You mentioned the Ankiel deal without providing the context that we needed production in centerfield during a playoff chase in Bobby Cox’s final season. It was a desperation move to give Bobby any chance at all to go out with a bang. Not to mention that the Braves gave up virtually nothing – Gregor Blanco, a nice player whose upside is a utility outfielder, Tim Collins, a minor league reliever who will likely never make the majors, and Jesse Chavez, who is completely useless. And they got Farnsworth in the deal too. The Braves lost nothing and made a move worth making to give Bobby a shot.
The McLouth for Morton swap looked like a steal at the time, and well see how this season pans out. McLouth has shown signs of coming alive.
The Braves also gave up almost nothing for Mather, as well.
Frank Wren is working with a smallish budget, and has very little room for error. The biggest mistake he’s made so far is gambling on Kawakami. I think the Escobar trade was also a mistake, but, as has been discussed, he was unpopular in the locker room. All in all, Frank Wren has done a tremendous job keeping young talent in the farm system while improving the team. A good majority of his moves have benefited the Braves.

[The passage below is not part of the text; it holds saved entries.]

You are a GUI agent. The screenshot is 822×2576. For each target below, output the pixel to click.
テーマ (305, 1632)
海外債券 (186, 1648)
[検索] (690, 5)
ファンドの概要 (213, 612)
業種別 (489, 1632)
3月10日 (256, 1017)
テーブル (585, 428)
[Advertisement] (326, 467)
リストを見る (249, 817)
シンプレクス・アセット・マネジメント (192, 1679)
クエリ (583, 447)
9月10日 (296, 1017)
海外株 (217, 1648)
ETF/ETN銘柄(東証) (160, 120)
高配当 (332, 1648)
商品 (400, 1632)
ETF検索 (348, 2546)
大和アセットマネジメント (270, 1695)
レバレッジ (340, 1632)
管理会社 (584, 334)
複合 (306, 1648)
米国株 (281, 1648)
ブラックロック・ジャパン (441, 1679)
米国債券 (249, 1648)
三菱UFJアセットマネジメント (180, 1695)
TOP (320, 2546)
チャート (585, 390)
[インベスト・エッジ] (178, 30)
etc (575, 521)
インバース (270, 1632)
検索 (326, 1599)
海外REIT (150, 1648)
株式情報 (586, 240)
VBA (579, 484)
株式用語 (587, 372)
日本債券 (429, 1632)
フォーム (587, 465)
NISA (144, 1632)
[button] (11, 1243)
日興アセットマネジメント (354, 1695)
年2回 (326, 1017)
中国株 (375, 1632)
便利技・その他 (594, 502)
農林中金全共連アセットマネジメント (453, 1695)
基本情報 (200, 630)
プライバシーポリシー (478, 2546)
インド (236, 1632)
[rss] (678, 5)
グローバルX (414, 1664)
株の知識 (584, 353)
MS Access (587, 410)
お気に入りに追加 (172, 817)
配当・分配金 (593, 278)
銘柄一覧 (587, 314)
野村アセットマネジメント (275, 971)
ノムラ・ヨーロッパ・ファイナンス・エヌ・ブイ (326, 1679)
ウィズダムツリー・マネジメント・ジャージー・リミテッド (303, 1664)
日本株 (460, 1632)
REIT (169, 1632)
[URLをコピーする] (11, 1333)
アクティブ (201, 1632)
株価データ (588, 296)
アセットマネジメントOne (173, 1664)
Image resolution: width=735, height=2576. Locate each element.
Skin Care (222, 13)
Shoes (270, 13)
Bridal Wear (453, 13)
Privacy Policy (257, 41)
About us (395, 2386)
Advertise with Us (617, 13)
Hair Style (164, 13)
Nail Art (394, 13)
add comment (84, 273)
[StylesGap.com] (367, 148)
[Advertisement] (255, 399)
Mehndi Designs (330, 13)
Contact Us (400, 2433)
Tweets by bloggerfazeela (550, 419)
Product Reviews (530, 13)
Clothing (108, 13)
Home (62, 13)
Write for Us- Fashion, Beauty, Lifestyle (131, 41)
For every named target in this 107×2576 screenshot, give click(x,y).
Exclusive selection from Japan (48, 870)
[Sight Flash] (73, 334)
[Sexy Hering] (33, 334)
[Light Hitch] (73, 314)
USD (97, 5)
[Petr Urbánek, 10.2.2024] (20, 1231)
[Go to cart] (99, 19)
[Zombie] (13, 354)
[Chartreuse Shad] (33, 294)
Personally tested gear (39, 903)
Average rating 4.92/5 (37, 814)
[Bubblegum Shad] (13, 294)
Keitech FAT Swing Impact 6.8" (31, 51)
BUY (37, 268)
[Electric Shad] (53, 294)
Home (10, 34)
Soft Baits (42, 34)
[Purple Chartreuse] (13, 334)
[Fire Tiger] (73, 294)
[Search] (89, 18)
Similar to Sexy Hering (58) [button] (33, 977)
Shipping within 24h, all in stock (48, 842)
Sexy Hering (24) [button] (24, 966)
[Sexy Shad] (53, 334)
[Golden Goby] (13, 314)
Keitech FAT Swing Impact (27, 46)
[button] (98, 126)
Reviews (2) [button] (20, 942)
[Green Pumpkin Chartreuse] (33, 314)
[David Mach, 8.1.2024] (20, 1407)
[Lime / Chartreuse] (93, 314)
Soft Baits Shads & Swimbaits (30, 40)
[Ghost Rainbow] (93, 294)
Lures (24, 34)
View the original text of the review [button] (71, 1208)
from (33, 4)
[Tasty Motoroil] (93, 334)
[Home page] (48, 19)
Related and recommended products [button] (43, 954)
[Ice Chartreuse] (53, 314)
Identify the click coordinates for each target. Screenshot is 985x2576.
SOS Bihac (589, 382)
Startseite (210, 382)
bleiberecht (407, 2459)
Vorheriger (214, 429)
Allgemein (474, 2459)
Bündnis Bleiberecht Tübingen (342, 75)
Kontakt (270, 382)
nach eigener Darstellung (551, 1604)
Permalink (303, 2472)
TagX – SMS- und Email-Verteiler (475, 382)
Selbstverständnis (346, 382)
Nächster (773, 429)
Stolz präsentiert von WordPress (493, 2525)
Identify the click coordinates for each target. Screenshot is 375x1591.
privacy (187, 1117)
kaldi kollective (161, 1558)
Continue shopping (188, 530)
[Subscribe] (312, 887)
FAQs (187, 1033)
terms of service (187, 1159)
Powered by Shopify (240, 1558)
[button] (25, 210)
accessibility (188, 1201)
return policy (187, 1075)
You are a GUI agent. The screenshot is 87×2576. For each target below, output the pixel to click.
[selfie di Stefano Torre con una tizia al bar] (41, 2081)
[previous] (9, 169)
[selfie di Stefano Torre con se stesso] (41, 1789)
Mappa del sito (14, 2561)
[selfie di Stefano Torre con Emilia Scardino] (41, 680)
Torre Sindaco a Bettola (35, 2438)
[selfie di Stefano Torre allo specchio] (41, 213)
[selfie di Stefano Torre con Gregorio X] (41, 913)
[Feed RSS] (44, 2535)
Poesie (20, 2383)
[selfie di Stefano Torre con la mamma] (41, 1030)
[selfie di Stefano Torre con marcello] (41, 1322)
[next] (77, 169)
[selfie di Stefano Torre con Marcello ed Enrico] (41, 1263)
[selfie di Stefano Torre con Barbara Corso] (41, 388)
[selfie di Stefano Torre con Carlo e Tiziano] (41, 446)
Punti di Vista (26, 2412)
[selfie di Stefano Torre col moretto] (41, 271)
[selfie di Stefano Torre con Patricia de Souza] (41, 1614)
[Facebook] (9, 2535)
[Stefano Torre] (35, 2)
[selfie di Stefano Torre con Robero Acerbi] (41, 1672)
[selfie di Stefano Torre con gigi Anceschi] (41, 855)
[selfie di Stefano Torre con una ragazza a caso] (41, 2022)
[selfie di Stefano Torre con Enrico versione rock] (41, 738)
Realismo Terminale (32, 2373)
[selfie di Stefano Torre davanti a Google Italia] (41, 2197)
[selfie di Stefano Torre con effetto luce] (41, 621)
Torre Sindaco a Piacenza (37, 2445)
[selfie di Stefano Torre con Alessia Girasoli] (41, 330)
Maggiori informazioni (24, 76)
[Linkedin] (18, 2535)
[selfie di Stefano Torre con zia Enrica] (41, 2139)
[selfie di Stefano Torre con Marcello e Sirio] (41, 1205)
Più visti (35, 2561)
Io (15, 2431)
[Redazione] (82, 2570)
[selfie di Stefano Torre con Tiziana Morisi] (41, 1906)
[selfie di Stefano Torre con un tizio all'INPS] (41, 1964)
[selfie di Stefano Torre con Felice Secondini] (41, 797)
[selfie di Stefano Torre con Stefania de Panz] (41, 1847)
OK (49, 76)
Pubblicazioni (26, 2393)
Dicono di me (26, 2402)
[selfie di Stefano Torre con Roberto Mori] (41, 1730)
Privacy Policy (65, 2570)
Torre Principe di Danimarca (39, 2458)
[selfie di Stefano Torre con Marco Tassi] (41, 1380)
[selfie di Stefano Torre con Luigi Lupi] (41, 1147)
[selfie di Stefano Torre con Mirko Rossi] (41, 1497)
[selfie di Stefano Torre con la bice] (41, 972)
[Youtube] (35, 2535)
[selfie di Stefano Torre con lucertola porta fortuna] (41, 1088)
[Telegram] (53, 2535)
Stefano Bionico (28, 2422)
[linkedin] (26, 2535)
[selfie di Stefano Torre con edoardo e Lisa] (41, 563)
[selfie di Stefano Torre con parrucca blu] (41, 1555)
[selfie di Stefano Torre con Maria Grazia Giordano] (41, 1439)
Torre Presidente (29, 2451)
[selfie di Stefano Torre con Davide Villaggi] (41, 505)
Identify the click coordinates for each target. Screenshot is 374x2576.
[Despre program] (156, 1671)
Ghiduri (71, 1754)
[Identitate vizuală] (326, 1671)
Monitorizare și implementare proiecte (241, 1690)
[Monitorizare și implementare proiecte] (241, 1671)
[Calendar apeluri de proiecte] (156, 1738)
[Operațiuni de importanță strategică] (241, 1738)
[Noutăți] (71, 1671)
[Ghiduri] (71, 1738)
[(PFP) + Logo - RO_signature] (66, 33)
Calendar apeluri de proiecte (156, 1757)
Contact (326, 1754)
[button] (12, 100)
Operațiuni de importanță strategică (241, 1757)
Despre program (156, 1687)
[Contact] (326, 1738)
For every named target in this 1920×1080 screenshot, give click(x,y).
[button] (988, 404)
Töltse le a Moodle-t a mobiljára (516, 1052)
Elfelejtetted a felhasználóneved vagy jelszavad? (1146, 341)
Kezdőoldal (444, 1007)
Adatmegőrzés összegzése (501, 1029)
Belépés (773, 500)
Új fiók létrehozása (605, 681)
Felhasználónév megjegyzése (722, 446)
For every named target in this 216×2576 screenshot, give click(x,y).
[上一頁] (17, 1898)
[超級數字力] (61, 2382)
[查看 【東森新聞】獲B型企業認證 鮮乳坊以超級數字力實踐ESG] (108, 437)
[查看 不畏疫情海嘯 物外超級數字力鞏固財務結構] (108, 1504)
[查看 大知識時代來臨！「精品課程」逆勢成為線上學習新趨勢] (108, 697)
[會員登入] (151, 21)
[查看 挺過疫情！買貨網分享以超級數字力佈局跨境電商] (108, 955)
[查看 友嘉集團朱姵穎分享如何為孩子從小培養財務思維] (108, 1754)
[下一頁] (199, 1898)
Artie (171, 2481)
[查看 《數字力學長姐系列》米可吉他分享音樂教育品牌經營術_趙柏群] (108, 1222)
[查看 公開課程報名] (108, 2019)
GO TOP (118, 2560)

April 20th, 2011 at 7:05 pm
Eric we traded for Vasquez and when we traded him we got Arodys Vizcaino.
April 20th, 2011 at 7:12 pm
The worst two recent trades for the Braves were the Texiera debacle and the JD Drew trade. The Tex trade for the sheer volume of what you gave up to get nothing, even though at the time I think we universally supported the fact that they did something. Two all stars came out of the deal, obviously, for the Rangers, and Matt Harrison has started this season almost as hot as Charlie Morton has. The JD Drew trade was another one where the Braves felt like they needed one piece to get them over the top. The cost was again high, and Wainwright is a Cy Young guy. Neither seem great now because they didn’t result in a world championship. But if they had, what would we be saying now? I will add that both were made by Schuerholz.
Overall, I don’t think Wren has given up much at all. He’s made a couple of bad signings, but those were free agents. The trades, who have we lost? Charlie Morton has gone 9-21 as a Pirate with a ERA just below 5. He might be 2-0 this year, but it’s April. And if you take the 2-0 start out his ERA jumps to 6. Jason Schmidt, he is not. I too didn’t/don’t like the Escobar deal, but he isn’t killing it. He’s a nice player, but nothing like I expected him to be. And I think part of that is his own lack of effort, which you can’t coach.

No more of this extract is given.